No circular driveways, no gangsters, no crooked executivesm - - just her, frozen in time, in the sun shine, a statue in the high desert planes.

Juanita Diamente Ortega is stunning, she is beautiful, she us crafty, she is sweet, she is naive, she is bait..She is his sister, she is his ex-girlfiend. She is idealistic, she is protective of her daddy. She is a worm on a hook for Joven to bite.

Joven knows this, he tells her as much, not exactly but passive agressively.
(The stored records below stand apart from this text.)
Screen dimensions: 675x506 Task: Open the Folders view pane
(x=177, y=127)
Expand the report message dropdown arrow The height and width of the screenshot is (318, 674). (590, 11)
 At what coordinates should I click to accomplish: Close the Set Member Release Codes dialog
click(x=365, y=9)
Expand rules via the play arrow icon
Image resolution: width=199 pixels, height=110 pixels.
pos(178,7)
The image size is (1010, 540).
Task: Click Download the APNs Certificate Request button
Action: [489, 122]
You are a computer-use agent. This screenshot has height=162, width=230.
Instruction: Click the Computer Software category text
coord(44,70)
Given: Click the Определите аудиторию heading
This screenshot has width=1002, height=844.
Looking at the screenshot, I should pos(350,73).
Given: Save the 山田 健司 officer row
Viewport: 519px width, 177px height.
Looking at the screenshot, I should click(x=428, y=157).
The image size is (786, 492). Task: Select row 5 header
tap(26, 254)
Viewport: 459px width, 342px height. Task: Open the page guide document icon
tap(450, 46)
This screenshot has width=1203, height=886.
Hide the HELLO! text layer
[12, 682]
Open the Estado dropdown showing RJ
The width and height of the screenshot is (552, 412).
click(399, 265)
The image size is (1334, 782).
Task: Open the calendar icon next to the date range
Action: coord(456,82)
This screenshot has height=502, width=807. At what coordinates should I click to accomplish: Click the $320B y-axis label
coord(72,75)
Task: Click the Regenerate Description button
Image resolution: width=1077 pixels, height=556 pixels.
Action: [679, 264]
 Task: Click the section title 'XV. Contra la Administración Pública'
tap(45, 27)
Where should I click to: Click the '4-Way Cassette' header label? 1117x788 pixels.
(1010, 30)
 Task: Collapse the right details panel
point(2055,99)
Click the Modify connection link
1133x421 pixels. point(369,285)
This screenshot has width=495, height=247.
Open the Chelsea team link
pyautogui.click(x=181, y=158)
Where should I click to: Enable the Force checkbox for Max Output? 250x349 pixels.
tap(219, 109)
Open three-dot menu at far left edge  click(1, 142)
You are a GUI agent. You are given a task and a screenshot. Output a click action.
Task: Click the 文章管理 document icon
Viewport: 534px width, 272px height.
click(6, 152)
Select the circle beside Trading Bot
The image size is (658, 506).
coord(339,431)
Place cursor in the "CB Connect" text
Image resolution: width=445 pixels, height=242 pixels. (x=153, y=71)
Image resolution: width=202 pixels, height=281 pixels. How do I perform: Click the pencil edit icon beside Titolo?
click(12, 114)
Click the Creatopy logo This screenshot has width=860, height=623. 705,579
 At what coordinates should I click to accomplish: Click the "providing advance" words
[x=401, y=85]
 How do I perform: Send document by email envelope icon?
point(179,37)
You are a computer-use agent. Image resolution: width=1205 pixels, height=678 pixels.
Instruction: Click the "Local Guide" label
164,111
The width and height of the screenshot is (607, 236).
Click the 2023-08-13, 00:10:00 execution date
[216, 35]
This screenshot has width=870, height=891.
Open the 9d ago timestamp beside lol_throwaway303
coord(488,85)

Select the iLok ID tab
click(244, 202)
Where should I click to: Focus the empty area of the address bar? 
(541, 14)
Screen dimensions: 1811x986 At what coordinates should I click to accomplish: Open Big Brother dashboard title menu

“You should go,” he said turning from her ,walking toward the elevator. “Get outta here please I’m begging you sweetheart, go, leave now.”

But she just stands there staring at him almost wanting to go but not wanting to leave without him.

“Why did you do this to us Ronaldo?”

He lets the elevator door close slowly like he thinks a gangster should, staring at his shoes, palm over palm, cool focused.

She knows better. Must have been the hot wind on her almond-brown neck that tells her he loves her.

She says, “Me too, Me too.” only in her mind, she puts on her designer shades and escorts her father into the main lobby.

On the elevator Joven bounces up and down on the balls of his feet, his head throbbing in ancticpation, his little gun stuck to his sweaty ankle.

Things are too far gone now.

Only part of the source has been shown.